🦙 llama.cpp
llama.cpp is a popular port of Facebook’s LLaMA model in C/C++.
The ggml file format has been deprecated. If you are using ggml models and you are configuring your model with a YAML file, specify, use the llama-stable backend instead. If you are relying in automatic detection of the model, you should be fine. For gguf models, use the llama backend.
Features
The llama.cpp model supports the following features:
Setup
LocalAI supports llama.cpp models out of the box. You can use the llama.cpp model in the same way as any other model.
Manual setup
It is sufficient to copy the ggml or guf model files in the models folder. You can refer to the model in the model parameter in the API calls.
You can optionally create an associated YAML model config file to tune the model’s parameters or apply a template to the prompt.
Prompt templates are useful for models that are fine-tuned towards a specific prompt.
Automatic setup
LocalAI supports model galleries which are indexes of models. For instance, the huggingface gallery contains a large curated index of models from the huggingface model hub for ggml or gguf models.
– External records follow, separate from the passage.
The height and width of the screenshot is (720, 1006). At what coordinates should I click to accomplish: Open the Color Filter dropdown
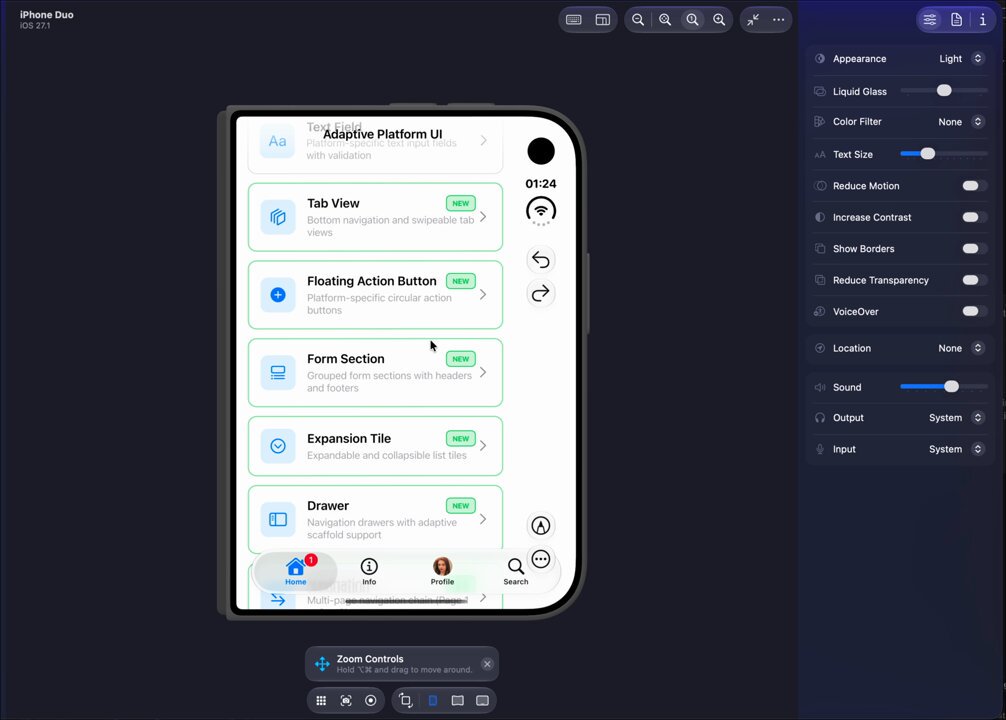pos(960,122)
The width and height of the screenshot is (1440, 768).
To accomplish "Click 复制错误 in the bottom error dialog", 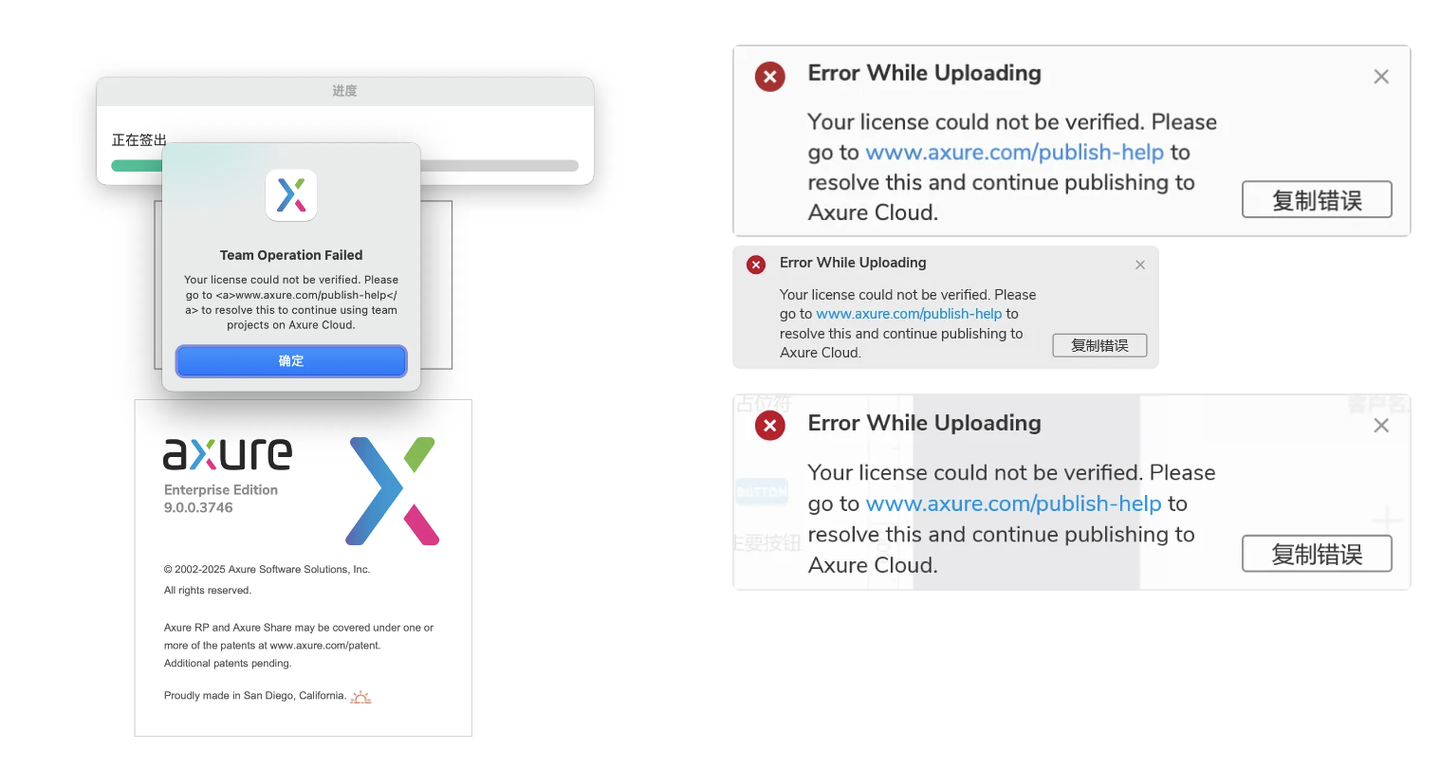I will 1316,553.
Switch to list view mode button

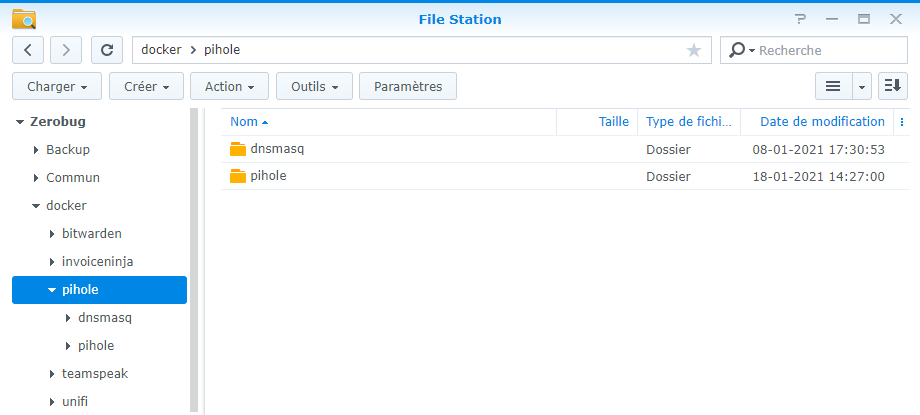pyautogui.click(x=832, y=87)
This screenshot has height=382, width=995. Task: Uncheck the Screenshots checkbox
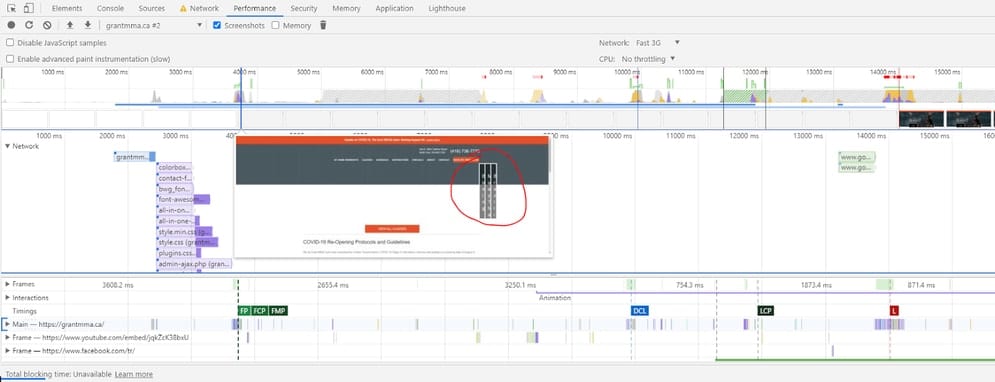217,25
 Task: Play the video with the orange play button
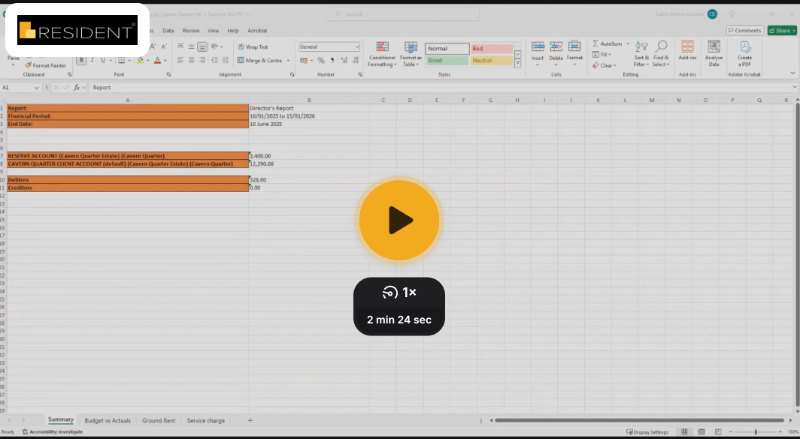399,220
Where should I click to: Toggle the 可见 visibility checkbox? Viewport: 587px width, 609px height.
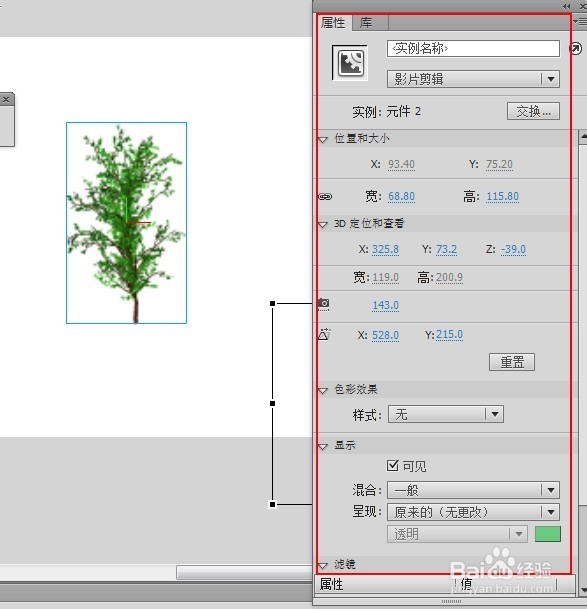(393, 465)
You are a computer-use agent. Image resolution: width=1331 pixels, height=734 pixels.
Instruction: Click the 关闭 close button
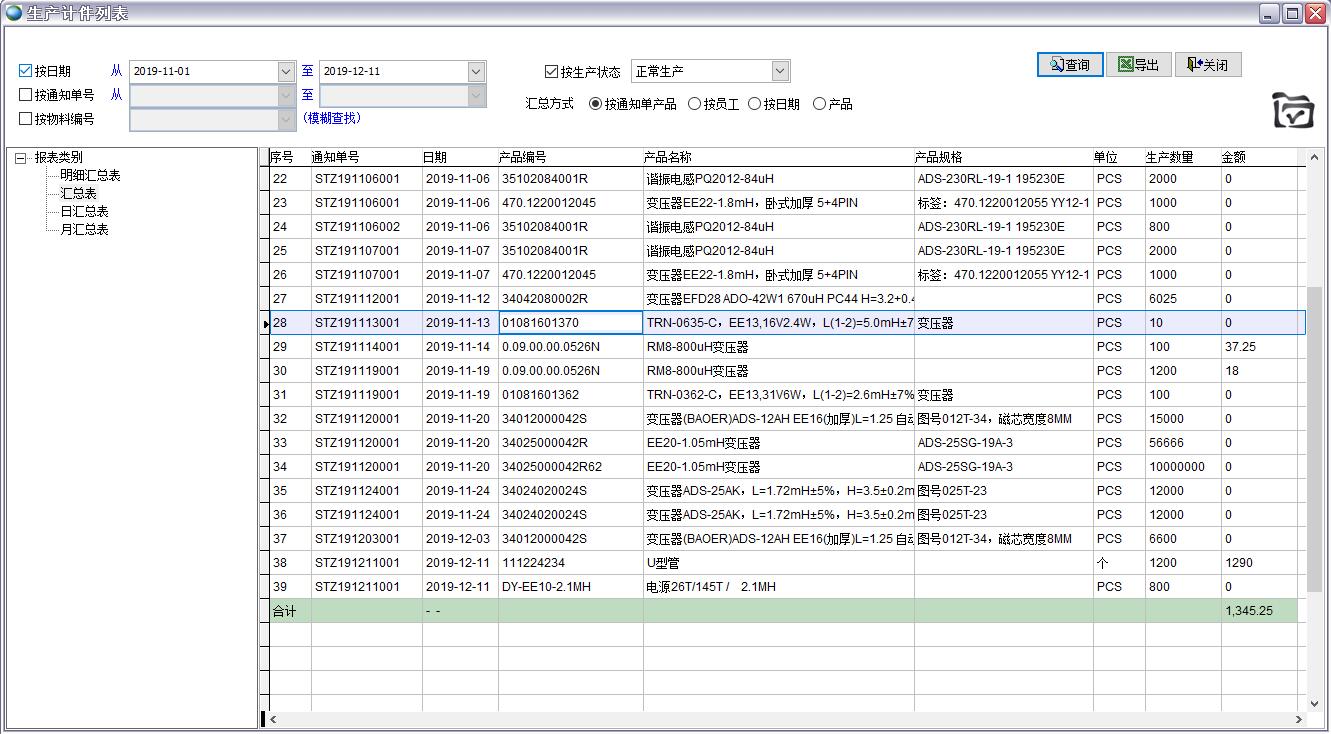pyautogui.click(x=1207, y=65)
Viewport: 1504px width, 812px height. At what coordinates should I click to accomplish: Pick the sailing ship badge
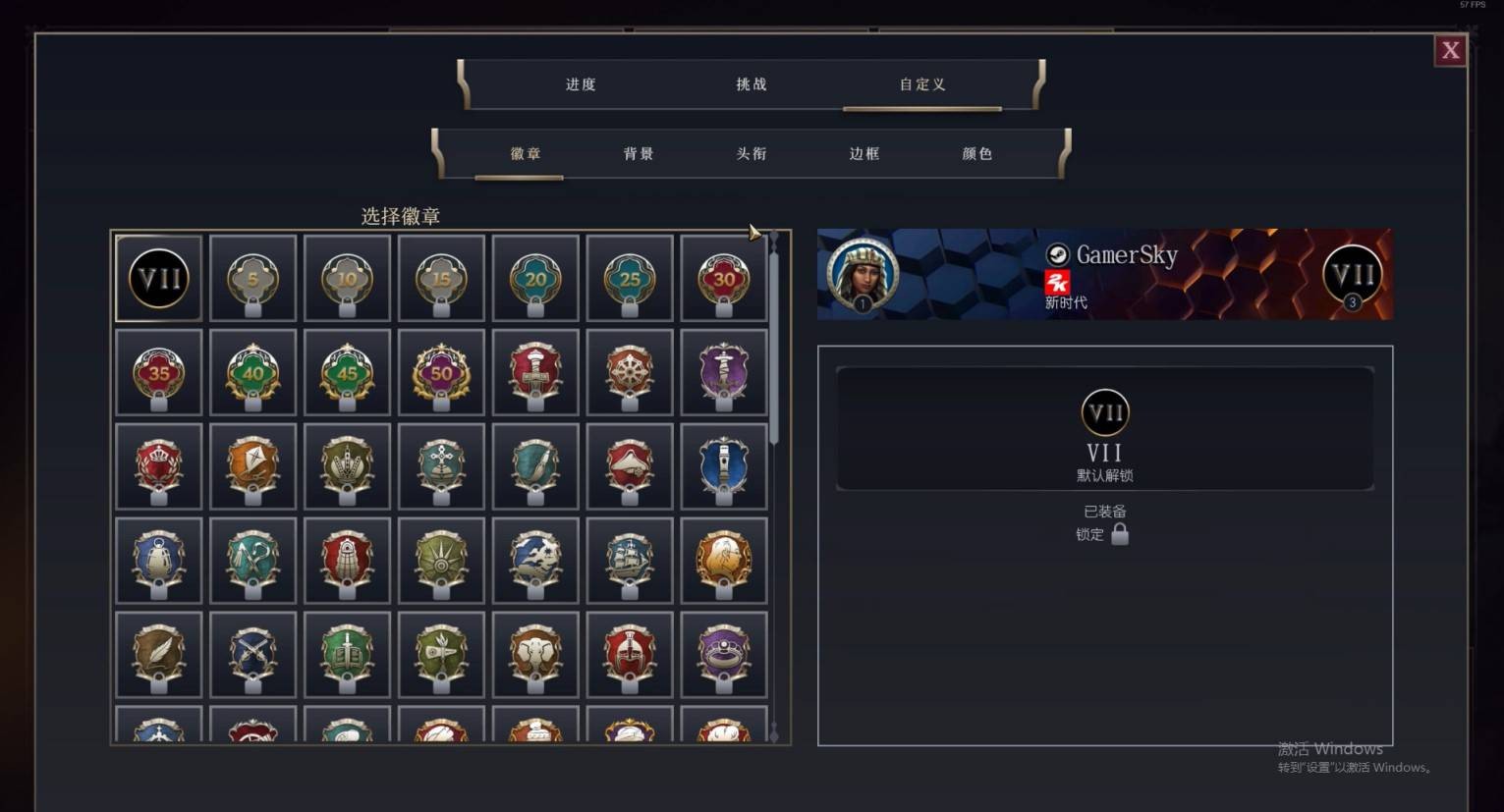pyautogui.click(x=630, y=561)
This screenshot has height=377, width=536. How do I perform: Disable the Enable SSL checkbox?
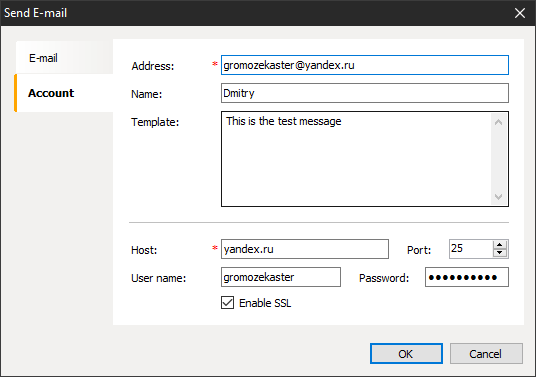227,303
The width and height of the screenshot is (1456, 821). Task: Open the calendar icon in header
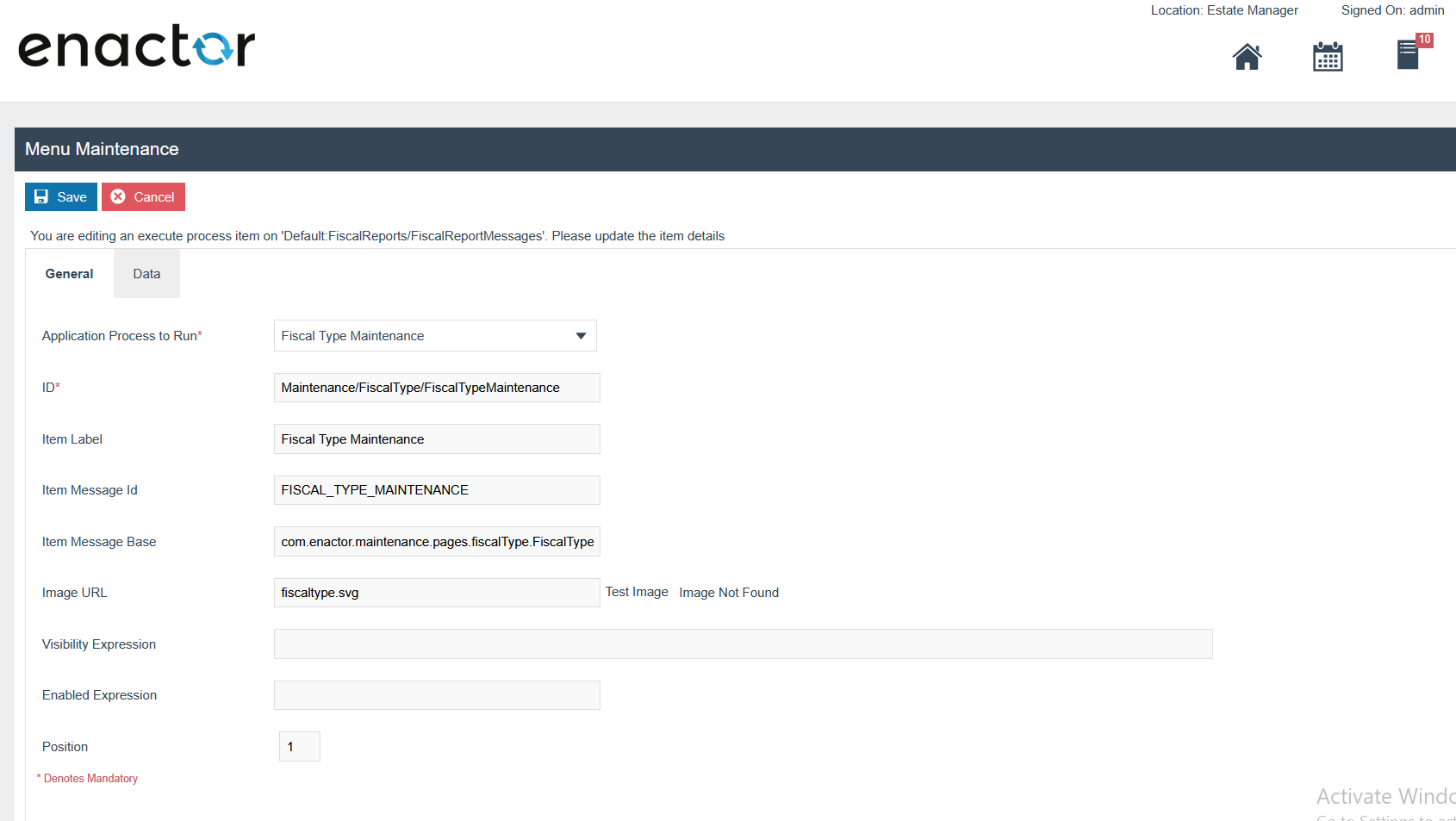pyautogui.click(x=1328, y=57)
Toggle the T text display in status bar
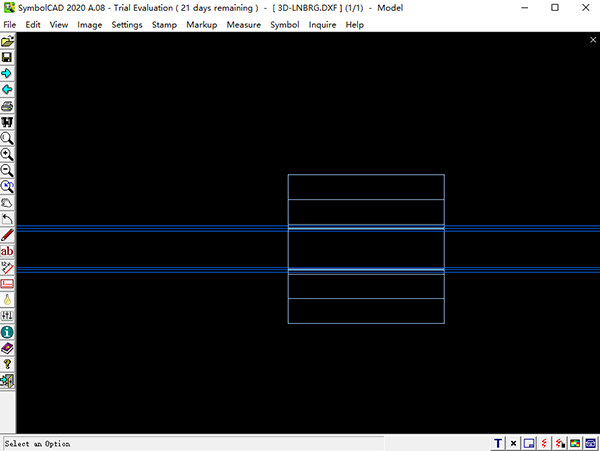600x451 pixels. [x=498, y=443]
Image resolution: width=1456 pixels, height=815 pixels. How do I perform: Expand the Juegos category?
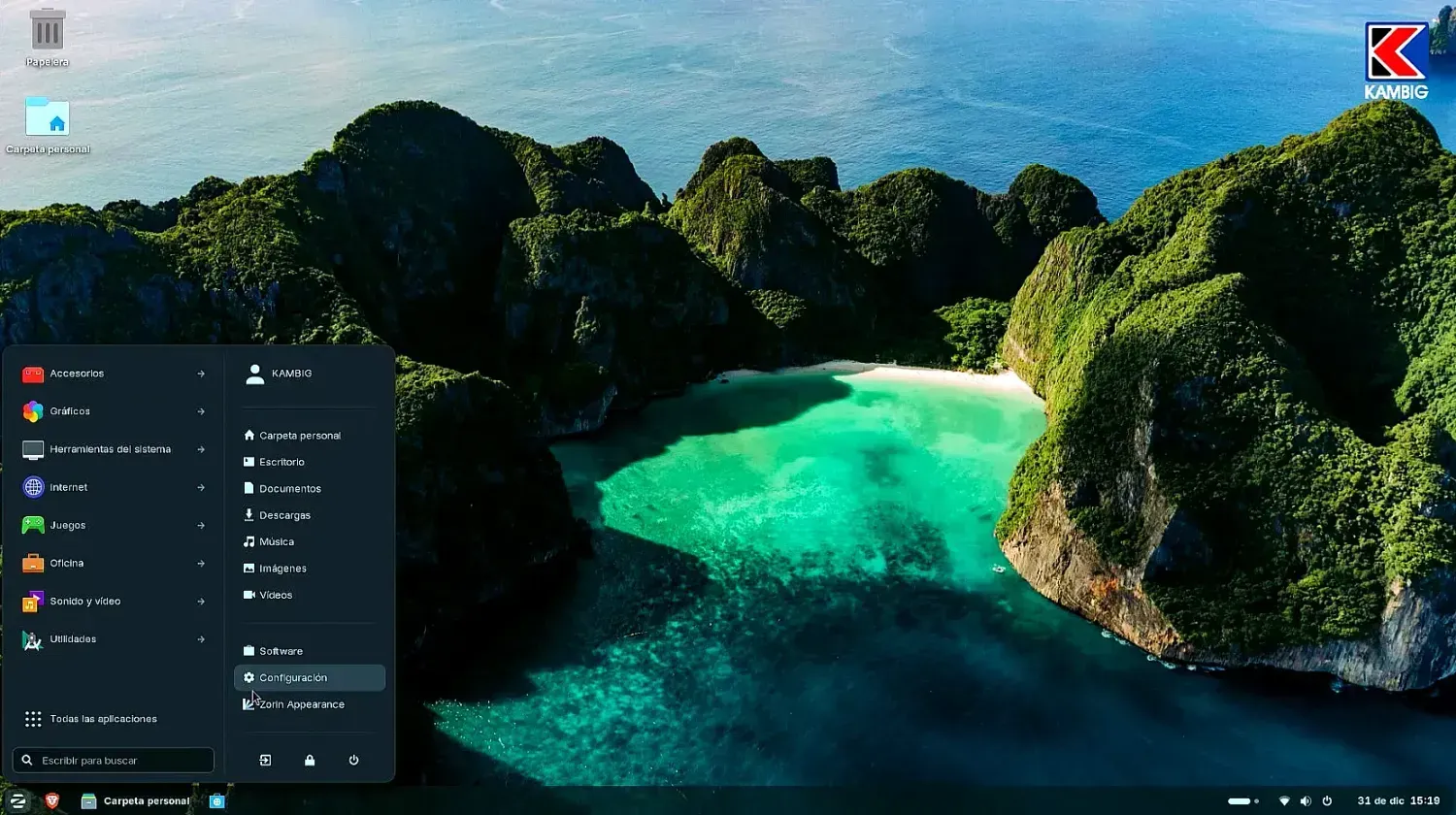[69, 525]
For instance, if you have the galleries enabled, you can just start chatting with models in huggingface by running:
curl http://localhost:8080/v1/chat/completions -H "Content-Type: application/json" -d '{
"model": "TheBloke/WizardLM-13B-V1.2-GGML/wizardlm-13b-v1.2.ggmlv3.q2_K.bin",
"messages": [{"role": "user", "content": "Say this is a test!"}],
"temperature": 0.1
}'
LocalAI will automatically download and configure the model in the model directory.
Models can be also preloaded or downloaded on demand. To learn about model galleries, check out the model gallery documentation.
YAML configuration
To use the llama.cpp backend, specify llama as the backend in the YAML file:
name: llama
backend: llama
parameters:
# Relative to the models path
model: file.gguf.bin
In the example above we specify llama as the backend to restrict loading gguf models only.
For instance, to use the llama-stable backend for ggml models:
name: llama
backend: llama-stable
parameters:
# Relative to the models path
model: file.ggml.bin